======== Given records ========

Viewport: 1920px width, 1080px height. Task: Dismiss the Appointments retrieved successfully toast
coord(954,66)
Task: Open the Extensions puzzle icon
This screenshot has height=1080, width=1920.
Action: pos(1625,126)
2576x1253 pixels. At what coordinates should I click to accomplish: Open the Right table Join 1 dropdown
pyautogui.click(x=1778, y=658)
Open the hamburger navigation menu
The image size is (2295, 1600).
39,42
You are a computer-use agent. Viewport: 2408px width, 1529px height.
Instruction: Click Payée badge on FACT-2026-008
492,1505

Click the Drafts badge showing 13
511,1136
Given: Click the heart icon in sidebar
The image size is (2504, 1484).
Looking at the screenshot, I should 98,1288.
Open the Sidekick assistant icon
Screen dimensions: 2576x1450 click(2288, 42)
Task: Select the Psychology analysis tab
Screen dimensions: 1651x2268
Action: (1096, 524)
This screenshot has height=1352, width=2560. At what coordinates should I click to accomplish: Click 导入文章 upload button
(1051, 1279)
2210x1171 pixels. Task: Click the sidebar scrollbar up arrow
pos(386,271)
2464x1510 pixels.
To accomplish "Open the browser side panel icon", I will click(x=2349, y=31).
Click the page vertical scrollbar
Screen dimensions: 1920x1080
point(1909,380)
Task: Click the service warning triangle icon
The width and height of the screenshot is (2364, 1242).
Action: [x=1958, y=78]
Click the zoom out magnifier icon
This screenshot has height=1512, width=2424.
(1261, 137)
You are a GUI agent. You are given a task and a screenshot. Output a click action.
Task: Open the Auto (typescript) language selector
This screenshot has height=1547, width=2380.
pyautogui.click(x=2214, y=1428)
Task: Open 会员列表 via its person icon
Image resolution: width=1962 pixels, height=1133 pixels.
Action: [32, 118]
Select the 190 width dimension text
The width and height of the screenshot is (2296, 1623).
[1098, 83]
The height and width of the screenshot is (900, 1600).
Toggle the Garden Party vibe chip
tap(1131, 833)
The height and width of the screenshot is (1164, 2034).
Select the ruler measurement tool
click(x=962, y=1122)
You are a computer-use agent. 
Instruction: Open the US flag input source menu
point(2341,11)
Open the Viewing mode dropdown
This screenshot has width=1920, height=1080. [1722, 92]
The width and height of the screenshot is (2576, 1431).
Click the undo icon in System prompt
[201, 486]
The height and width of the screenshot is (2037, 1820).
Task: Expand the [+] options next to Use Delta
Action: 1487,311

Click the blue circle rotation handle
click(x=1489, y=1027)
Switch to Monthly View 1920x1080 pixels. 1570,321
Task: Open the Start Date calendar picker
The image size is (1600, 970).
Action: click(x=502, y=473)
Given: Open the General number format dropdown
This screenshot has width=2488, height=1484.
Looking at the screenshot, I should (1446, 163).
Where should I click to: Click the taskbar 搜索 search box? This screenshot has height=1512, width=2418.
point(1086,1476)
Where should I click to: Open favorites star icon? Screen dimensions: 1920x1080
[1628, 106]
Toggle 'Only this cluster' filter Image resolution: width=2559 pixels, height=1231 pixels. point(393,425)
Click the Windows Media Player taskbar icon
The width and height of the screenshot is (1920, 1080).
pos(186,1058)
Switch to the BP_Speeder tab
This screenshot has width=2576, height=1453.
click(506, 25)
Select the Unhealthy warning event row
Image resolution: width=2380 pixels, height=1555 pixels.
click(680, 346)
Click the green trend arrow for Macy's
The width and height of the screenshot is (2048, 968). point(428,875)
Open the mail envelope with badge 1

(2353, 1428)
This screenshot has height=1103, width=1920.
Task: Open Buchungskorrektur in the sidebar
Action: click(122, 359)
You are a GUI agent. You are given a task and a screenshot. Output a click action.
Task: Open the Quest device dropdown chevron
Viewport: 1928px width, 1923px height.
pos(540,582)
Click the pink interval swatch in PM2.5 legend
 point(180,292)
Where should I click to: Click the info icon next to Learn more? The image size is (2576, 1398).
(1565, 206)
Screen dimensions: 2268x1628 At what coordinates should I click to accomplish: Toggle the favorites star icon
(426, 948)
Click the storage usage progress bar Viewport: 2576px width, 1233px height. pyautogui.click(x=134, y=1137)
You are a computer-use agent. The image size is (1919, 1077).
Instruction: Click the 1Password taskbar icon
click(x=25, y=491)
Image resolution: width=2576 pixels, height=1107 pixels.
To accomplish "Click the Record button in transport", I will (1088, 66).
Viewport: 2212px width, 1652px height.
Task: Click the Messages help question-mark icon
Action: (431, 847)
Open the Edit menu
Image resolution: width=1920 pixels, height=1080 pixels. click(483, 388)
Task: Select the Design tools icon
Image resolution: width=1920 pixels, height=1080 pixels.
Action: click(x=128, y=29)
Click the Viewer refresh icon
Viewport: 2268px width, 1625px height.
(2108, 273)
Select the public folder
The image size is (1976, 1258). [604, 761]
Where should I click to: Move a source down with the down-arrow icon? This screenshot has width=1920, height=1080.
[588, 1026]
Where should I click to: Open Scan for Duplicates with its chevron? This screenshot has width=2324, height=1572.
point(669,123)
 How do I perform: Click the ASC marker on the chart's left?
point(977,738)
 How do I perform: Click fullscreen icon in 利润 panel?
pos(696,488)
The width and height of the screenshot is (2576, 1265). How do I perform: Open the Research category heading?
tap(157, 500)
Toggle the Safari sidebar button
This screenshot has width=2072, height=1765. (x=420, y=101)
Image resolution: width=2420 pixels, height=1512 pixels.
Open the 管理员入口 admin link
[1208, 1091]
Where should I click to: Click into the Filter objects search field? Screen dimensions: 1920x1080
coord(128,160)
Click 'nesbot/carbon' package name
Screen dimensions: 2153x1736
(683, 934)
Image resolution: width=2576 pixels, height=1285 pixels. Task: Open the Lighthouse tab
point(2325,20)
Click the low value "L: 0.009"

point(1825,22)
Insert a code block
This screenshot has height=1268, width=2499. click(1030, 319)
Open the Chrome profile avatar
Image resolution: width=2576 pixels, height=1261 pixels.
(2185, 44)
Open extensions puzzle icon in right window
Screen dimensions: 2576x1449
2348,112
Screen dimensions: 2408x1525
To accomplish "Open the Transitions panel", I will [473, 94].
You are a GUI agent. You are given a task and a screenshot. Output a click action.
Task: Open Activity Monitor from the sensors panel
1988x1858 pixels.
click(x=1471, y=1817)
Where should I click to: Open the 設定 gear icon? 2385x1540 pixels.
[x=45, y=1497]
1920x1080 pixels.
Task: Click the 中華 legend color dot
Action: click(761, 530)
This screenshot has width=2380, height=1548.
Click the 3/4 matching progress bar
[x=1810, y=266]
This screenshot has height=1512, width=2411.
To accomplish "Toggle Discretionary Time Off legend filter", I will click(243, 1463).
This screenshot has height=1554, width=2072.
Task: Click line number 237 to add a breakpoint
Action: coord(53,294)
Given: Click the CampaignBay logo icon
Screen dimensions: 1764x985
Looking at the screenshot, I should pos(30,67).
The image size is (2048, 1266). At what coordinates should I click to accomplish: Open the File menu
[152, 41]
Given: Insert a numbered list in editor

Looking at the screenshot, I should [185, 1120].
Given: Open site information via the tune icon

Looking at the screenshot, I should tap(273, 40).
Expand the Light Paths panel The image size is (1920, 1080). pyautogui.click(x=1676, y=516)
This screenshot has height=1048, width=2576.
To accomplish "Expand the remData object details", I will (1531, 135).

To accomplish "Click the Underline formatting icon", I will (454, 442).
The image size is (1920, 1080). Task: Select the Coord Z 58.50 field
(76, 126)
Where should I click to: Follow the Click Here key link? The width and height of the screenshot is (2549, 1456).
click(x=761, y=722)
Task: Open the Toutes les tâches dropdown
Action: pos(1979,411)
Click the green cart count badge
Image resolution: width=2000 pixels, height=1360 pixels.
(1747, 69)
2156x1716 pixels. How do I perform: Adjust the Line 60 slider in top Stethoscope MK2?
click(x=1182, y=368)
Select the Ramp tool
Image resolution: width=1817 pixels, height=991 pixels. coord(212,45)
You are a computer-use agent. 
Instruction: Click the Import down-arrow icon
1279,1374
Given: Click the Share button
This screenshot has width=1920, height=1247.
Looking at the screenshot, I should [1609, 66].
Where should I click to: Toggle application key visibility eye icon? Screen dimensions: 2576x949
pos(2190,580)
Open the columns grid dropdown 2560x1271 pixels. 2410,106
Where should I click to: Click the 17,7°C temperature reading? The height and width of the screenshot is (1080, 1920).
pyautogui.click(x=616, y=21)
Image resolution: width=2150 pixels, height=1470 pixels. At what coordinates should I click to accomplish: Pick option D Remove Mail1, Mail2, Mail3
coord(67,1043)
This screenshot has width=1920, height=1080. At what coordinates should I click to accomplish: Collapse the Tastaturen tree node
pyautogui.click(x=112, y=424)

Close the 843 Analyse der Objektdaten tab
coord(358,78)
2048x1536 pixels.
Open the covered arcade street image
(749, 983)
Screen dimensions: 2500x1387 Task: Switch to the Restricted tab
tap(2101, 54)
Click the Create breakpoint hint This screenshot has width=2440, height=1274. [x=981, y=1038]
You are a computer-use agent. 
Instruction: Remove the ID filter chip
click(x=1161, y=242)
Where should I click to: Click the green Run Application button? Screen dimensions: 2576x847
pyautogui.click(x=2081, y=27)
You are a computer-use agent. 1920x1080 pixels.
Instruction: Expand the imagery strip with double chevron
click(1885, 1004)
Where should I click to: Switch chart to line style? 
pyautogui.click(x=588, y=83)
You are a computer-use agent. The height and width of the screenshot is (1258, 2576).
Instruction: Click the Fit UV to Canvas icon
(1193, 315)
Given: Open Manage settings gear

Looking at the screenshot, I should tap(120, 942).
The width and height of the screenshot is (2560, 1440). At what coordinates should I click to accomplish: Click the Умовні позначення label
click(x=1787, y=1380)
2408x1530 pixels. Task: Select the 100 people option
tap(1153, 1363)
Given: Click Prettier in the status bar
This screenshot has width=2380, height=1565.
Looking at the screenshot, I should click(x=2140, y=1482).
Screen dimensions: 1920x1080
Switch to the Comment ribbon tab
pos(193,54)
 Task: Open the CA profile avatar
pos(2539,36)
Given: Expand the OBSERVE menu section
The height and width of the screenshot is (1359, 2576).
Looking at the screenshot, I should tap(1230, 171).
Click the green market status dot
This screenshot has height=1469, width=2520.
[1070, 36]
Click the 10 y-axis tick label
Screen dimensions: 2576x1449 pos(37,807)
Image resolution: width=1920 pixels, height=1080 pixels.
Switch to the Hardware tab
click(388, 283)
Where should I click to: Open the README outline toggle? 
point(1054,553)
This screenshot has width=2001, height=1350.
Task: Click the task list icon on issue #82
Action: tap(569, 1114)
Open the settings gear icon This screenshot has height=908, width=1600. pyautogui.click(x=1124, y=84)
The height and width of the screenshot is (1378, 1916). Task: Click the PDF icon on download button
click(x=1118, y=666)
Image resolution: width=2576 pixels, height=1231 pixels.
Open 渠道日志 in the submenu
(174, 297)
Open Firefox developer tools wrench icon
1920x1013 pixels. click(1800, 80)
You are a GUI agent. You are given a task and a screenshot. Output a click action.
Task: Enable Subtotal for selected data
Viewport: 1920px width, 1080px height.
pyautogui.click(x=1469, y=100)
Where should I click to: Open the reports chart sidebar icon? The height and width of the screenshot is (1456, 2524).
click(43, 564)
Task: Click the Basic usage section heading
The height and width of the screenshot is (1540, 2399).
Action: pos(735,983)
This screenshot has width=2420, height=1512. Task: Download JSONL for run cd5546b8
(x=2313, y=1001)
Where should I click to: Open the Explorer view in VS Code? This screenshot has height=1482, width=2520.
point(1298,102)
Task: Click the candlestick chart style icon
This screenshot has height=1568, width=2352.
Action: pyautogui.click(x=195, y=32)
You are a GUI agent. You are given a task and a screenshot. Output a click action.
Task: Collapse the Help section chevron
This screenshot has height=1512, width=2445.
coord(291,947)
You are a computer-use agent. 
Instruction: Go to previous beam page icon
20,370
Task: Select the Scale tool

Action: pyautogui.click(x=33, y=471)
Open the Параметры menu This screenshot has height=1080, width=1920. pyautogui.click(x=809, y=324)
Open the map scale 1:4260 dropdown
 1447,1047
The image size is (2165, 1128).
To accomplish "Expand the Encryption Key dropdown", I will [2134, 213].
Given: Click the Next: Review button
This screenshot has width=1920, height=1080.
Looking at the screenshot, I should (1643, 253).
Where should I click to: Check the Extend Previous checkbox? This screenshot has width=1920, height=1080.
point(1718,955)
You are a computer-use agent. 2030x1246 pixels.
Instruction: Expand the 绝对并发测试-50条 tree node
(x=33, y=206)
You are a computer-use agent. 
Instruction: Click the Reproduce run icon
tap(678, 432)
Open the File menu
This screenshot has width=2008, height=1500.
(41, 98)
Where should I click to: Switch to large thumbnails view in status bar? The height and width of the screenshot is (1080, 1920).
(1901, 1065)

========

**Exercise prompt**
Exact duplication is required for the lines above, from the line that contains "Open the Chrome profile avatar" to the line that contains "This screenshot has height=1048, width=2576.", inclusive; omit all others.

**Exercise response**
Open the Chrome profile avatar
Image resolution: width=2576 pixels, height=1261 pixels.
(2185, 44)
Open extensions puzzle icon in right window
Screen dimensions: 2576x1449
2348,112
Screen dimensions: 2408x1525
To accomplish "Open the Transitions panel", I will [473, 94].
You are a GUI agent. You are given a task and a screenshot. Output a click action.
Task: Open Activity Monitor from the sensors panel
1988x1858 pixels.
click(x=1471, y=1817)
Where should I click to: Open the 設定 gear icon? 2385x1540 pixels.
[x=45, y=1497]
1920x1080 pixels.
Task: Click the 中華 legend color dot
Action: click(761, 530)
This screenshot has width=2380, height=1548.
Click the 3/4 matching progress bar
[x=1810, y=266]
This screenshot has height=1512, width=2411.
To accomplish "Toggle Discretionary Time Off legend filter", I will click(243, 1463).
This screenshot has height=1554, width=2072.
Task: Click line number 237 to add a breakpoint
Action: coord(53,294)
Given: Click the CampaignBay logo icon
Screen dimensions: 1764x985
Looking at the screenshot, I should pos(30,67).
The image size is (2048, 1266). At what coordinates should I click to accomplish: Open the File menu
[152, 41]
Given: Insert a numbered list in editor

Looking at the screenshot, I should [185, 1120].
Given: Open site information via the tune icon

Looking at the screenshot, I should tap(273, 40).
Expand the Light Paths panel The image size is (1920, 1080). pyautogui.click(x=1676, y=516)
This screenshot has height=1048, width=2576.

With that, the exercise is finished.